### Directions for this task
Whatever comes before the line containing "Where should I" stays out; transcribe that line and all that follow to the end of the records exactly, with no pictures.
___ Data shown ___
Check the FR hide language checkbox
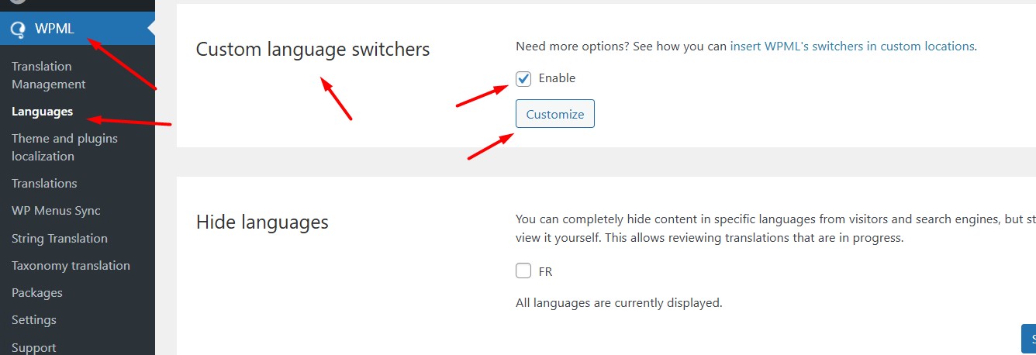The width and height of the screenshot is (1036, 355). 523,271
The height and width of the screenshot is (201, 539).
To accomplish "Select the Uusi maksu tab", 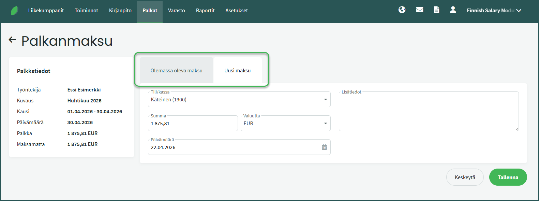I will click(237, 71).
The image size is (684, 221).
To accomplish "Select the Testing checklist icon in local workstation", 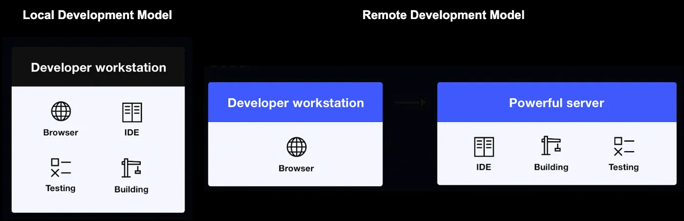I will [x=61, y=168].
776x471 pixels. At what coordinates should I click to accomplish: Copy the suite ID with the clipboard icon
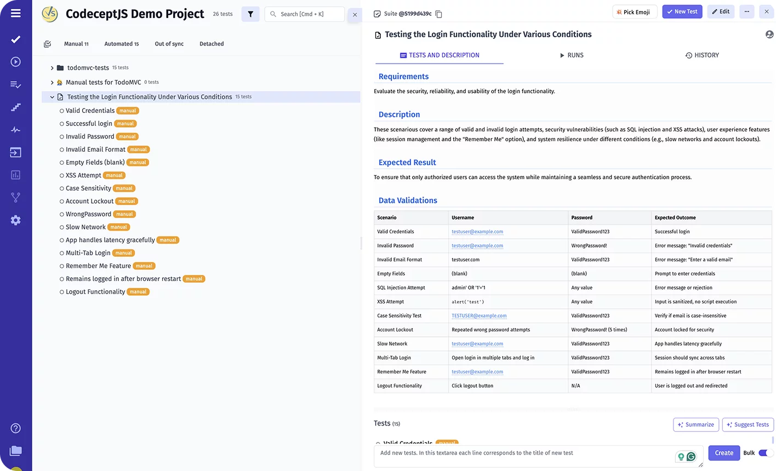point(438,15)
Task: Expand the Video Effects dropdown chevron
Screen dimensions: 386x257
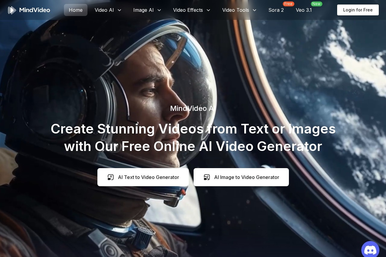Action: tap(208, 10)
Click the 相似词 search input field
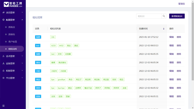Image resolution: width=194 pixels, height=109 pixels. point(148,16)
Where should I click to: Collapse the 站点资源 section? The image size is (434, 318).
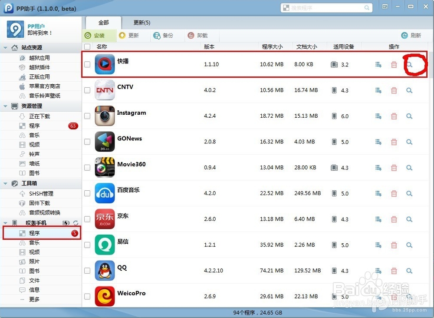[6, 48]
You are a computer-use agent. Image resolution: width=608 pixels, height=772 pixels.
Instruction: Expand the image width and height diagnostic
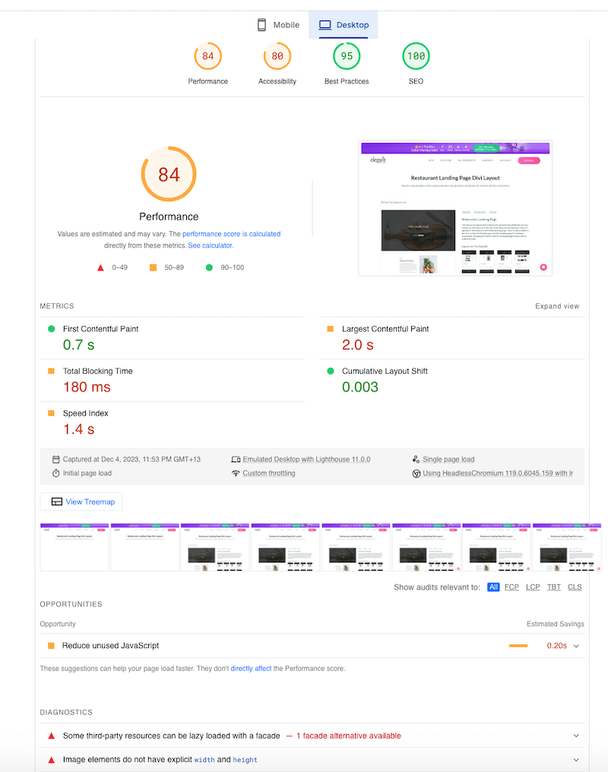(576, 759)
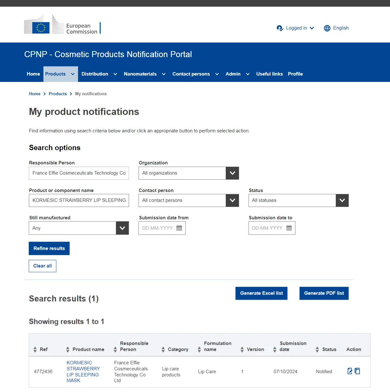Sort results by Status column arrows
Image resolution: width=390 pixels, height=392 pixels.
pos(317,349)
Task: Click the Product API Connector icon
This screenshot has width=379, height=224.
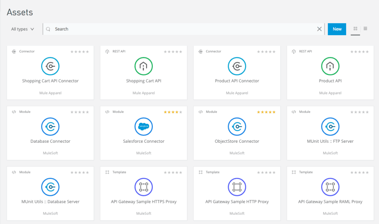Action: [237, 66]
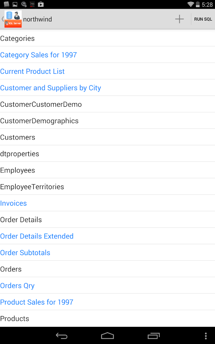215x344 pixels.
Task: Open the three-dot overflow menu
Action: click(206, 336)
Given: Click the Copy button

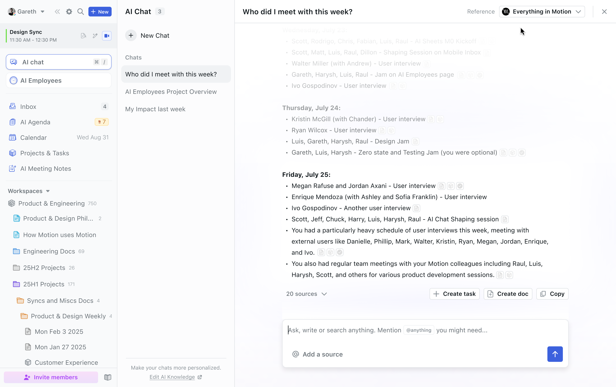Looking at the screenshot, I should pos(552,294).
___
### Response to the task
Where should I click to: Collapse the 站点资源 section? The image size is (434, 318).
[6, 48]
You are a computer-use agent. Image resolution: width=608 pixels, height=772 pixels.
Instruction: Expand the image width and height diagnostic
(576, 759)
Sort results by Status column arrows
Image resolution: width=390 pixels, height=392 pixels.
pos(317,349)
Task: Click the Product API Connector icon
This screenshot has width=379, height=224.
Action: [237, 66]
215x344 pixels.
Task: Open the three-dot overflow menu
Action: click(206, 336)
Given: Click the Copy button

Looking at the screenshot, I should pos(552,294).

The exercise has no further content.